(Given data begins)

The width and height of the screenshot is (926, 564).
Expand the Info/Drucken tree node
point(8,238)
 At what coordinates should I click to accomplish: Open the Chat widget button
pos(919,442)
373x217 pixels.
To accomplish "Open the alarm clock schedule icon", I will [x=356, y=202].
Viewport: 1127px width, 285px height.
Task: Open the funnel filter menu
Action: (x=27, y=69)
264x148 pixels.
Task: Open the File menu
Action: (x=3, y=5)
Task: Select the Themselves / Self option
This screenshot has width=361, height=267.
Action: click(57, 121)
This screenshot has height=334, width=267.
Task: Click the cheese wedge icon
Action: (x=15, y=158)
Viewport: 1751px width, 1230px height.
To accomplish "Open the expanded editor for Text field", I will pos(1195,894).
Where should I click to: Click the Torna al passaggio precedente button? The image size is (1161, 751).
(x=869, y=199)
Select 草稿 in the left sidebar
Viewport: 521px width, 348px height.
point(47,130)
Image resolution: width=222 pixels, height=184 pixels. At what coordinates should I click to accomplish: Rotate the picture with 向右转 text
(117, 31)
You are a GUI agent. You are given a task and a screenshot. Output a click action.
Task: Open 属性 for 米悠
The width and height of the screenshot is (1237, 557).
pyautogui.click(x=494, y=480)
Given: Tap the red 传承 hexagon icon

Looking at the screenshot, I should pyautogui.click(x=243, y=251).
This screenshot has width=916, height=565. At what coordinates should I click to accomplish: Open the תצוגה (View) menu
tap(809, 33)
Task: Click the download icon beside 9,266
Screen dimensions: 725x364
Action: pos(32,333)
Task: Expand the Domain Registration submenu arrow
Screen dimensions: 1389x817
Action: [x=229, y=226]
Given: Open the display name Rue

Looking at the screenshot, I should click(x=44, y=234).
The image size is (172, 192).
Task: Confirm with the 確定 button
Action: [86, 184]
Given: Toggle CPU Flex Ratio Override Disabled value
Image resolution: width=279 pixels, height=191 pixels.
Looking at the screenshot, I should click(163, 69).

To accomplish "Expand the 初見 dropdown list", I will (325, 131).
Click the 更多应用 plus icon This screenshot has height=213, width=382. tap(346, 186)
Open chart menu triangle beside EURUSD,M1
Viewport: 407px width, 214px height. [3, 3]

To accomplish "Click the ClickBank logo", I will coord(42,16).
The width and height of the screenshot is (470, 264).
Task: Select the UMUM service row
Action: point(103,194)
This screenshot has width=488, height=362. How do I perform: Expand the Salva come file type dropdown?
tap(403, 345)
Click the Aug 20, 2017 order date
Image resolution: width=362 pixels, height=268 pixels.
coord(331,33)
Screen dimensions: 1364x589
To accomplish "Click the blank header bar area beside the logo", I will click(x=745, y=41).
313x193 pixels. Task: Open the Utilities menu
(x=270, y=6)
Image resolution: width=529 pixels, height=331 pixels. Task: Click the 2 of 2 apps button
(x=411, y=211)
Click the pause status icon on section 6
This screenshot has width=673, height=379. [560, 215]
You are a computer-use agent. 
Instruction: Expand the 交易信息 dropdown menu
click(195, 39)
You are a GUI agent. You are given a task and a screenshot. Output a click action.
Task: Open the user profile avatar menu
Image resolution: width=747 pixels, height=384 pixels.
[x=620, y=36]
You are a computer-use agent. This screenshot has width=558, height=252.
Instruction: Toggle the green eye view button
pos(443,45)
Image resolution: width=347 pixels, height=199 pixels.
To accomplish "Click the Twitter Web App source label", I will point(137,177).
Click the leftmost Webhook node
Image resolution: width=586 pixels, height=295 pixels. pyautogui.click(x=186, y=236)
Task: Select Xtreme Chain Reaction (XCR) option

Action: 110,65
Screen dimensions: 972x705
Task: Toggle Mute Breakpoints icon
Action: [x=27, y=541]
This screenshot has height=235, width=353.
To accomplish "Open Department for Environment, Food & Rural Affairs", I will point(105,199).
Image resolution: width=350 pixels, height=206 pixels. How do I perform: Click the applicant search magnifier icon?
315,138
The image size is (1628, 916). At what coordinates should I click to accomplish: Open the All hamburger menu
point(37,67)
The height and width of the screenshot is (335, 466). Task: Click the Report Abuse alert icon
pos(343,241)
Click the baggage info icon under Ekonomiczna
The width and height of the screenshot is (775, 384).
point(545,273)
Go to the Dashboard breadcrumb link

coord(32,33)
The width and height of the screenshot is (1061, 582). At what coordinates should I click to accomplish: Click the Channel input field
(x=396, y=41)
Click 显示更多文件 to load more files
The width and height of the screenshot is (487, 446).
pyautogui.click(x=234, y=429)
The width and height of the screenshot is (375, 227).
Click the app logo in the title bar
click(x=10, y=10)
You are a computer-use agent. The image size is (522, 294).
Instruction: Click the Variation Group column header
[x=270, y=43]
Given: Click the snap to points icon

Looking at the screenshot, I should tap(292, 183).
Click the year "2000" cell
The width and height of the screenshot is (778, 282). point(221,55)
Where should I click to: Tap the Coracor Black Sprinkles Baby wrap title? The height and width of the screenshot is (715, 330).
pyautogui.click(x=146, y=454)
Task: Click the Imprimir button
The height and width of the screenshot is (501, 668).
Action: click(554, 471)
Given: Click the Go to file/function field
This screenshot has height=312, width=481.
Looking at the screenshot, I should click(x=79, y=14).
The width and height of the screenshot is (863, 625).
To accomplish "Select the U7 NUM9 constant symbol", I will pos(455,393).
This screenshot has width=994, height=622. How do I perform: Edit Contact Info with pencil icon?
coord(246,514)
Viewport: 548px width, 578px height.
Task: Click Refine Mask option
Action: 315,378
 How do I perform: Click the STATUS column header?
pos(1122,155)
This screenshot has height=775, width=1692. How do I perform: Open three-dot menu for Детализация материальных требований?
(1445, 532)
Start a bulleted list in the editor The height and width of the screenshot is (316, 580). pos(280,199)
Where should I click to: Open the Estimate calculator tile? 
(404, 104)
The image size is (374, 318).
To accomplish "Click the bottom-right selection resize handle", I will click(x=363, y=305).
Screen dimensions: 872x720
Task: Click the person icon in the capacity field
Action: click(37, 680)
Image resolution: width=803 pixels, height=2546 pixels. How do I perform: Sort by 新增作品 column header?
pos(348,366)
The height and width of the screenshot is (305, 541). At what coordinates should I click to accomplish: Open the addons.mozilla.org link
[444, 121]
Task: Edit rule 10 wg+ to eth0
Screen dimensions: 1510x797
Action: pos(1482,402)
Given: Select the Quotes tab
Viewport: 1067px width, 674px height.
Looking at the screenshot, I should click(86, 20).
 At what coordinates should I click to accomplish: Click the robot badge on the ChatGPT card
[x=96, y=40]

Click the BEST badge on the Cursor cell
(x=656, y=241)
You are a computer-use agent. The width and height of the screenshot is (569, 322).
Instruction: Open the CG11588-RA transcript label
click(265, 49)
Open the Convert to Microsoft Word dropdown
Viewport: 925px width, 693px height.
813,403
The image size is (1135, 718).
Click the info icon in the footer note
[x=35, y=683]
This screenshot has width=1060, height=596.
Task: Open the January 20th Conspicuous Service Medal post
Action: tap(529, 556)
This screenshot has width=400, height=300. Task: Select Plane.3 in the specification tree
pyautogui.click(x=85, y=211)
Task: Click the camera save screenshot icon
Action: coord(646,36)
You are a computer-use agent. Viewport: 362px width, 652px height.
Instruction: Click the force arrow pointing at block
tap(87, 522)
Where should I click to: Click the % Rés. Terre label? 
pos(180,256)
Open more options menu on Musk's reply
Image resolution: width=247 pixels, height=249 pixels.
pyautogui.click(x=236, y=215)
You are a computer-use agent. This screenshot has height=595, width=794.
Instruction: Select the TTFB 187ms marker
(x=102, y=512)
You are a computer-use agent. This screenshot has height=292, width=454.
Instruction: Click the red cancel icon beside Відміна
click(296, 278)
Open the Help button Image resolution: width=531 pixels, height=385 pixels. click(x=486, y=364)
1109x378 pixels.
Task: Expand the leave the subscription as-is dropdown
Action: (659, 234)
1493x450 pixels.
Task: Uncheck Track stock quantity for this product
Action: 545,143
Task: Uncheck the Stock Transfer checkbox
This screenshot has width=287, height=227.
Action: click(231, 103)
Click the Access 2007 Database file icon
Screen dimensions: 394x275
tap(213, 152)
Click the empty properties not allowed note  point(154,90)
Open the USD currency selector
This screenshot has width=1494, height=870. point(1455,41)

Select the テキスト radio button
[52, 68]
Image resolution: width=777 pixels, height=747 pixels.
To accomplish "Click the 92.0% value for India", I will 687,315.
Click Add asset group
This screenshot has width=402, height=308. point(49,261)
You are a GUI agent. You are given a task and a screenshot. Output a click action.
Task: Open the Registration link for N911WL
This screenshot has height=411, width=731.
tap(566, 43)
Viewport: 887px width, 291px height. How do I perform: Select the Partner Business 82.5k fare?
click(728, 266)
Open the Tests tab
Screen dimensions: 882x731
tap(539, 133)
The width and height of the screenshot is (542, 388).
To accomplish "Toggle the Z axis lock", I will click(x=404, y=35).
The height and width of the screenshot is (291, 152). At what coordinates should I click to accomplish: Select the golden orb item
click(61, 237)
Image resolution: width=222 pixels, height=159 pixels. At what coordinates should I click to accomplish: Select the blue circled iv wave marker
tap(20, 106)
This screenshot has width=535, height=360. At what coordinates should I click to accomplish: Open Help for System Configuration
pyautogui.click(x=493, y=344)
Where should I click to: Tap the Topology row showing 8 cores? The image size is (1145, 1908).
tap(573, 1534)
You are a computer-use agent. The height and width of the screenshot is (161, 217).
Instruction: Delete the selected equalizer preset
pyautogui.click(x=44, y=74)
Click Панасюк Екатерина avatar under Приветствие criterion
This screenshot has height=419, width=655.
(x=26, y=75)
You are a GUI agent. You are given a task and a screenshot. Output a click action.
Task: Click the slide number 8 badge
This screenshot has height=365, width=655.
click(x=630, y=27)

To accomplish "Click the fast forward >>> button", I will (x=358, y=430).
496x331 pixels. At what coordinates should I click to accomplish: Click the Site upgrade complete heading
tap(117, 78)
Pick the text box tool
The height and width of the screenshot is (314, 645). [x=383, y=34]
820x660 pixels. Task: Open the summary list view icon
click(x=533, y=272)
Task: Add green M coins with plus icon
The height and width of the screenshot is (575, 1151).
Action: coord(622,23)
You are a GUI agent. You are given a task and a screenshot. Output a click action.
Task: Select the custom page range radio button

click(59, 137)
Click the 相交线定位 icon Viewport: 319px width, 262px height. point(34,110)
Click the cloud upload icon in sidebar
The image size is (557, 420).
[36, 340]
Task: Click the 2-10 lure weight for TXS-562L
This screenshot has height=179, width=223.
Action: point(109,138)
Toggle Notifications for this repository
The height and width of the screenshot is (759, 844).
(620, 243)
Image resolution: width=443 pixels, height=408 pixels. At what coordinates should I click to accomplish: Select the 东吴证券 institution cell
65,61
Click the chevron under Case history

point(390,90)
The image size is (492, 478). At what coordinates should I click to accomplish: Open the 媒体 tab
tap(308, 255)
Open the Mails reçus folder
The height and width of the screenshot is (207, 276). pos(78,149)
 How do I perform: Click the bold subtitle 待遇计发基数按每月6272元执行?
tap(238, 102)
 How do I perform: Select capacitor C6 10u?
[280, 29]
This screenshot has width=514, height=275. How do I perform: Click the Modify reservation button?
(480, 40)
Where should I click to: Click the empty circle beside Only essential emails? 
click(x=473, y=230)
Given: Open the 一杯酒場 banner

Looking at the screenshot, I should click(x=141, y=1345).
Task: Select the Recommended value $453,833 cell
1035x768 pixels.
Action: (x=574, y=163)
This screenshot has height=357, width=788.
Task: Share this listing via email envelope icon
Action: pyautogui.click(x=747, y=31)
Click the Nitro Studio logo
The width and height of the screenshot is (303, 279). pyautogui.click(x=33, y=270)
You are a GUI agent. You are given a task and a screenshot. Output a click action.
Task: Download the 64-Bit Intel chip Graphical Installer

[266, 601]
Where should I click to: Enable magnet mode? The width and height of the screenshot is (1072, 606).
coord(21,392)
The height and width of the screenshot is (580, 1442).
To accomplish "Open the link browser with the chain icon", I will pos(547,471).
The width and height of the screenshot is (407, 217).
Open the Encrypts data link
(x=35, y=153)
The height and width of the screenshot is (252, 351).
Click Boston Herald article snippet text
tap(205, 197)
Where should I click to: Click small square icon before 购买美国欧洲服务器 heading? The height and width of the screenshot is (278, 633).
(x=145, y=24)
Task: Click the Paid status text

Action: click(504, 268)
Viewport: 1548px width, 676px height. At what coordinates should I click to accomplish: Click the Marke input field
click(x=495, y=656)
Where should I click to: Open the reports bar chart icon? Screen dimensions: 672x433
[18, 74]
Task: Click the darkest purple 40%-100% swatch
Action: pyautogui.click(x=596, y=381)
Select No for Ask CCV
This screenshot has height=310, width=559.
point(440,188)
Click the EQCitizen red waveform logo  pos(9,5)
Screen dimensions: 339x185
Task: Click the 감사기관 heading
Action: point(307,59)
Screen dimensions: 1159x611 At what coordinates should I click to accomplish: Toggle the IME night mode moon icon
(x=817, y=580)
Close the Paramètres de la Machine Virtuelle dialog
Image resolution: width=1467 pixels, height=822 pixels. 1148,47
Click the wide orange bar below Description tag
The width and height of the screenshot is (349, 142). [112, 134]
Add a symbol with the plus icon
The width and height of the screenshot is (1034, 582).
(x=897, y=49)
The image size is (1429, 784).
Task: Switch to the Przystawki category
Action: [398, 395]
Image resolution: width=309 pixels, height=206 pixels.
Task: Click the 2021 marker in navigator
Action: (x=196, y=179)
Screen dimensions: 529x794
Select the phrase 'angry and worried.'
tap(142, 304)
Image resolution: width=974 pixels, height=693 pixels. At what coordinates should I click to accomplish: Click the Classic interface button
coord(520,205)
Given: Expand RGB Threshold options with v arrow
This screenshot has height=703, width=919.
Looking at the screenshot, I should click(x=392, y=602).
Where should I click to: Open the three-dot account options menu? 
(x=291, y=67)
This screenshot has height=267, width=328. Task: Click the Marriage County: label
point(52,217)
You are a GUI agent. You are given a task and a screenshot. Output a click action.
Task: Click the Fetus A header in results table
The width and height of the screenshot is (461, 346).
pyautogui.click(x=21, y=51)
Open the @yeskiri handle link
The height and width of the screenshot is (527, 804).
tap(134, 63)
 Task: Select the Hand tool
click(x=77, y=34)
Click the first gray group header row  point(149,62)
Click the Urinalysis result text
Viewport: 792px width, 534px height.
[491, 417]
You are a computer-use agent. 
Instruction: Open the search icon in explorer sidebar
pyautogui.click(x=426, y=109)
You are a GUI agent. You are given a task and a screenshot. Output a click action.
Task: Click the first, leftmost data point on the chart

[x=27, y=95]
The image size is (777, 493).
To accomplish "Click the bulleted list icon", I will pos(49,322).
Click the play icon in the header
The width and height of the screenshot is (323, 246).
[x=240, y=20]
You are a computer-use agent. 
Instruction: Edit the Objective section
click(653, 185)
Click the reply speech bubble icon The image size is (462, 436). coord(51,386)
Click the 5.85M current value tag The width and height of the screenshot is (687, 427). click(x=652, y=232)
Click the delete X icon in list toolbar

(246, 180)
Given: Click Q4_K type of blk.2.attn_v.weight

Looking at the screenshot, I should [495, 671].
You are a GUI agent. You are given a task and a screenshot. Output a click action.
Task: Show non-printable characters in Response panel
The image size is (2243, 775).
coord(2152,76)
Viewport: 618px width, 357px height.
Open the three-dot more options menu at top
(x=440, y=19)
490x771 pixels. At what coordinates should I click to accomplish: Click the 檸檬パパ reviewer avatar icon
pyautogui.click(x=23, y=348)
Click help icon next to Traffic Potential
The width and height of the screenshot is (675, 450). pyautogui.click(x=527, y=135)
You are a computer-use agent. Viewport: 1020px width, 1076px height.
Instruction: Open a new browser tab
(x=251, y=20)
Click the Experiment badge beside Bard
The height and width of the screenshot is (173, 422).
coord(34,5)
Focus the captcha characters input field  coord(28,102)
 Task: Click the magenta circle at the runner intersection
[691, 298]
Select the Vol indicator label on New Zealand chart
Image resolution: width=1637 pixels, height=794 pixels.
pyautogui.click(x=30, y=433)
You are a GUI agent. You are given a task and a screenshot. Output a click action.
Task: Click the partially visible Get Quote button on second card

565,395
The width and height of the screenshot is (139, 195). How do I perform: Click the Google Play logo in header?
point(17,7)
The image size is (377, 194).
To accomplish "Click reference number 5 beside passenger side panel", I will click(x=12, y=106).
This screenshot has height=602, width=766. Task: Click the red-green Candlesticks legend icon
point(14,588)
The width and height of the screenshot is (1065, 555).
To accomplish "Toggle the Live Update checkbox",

(Given data ends)

Exercise
From the records above, print only the lines between the one holding "Where should I click to: Tap the Coracor" and the one holding "The image size is (374, 318).", inclusive, exactly as they stand.

Result for this task
Where should I click to: Tap the Coracor Black Sprinkles Baby wrap title? The height and width of the screenshot is (715, 330).
pyautogui.click(x=146, y=454)
Task: Click the Imprimir button
The height and width of the screenshot is (501, 668).
Action: click(554, 471)
Given: Click the Go to file/function field
This screenshot has height=312, width=481.
Looking at the screenshot, I should click(x=79, y=14).
The width and height of the screenshot is (863, 625).
To accomplish "Select the U7 NUM9 constant symbol", I will pos(455,393).
This screenshot has width=994, height=622. How do I perform: Edit Contact Info with pencil icon?
coord(246,514)
Viewport: 548px width, 578px height.
Task: Click Refine Mask option
Action: 315,378
 How do I perform: Click the STATUS column header?
pos(1122,155)
This screenshot has height=775, width=1692. How do I perform: Open three-dot menu for Детализация материальных требований?
(1445, 532)
Start a bulleted list in the editor The height and width of the screenshot is (316, 580). pos(280,199)
Where should I click to: Open the Estimate calculator tile? 
(404, 104)
The image size is (374, 318).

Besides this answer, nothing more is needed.